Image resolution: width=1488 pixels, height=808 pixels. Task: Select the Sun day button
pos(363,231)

* * * * *

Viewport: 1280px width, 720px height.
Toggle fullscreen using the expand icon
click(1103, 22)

* * * * *

From the data above, pick out each line that contains the string "width" and reproduce those lines in full.

§ **SOLUTION TO THE PROBLEM**:
Image resolution: width=1488 pixels, height=808 pixels. Task: Select the Sun day button
Viewport: 1280px width, 720px height.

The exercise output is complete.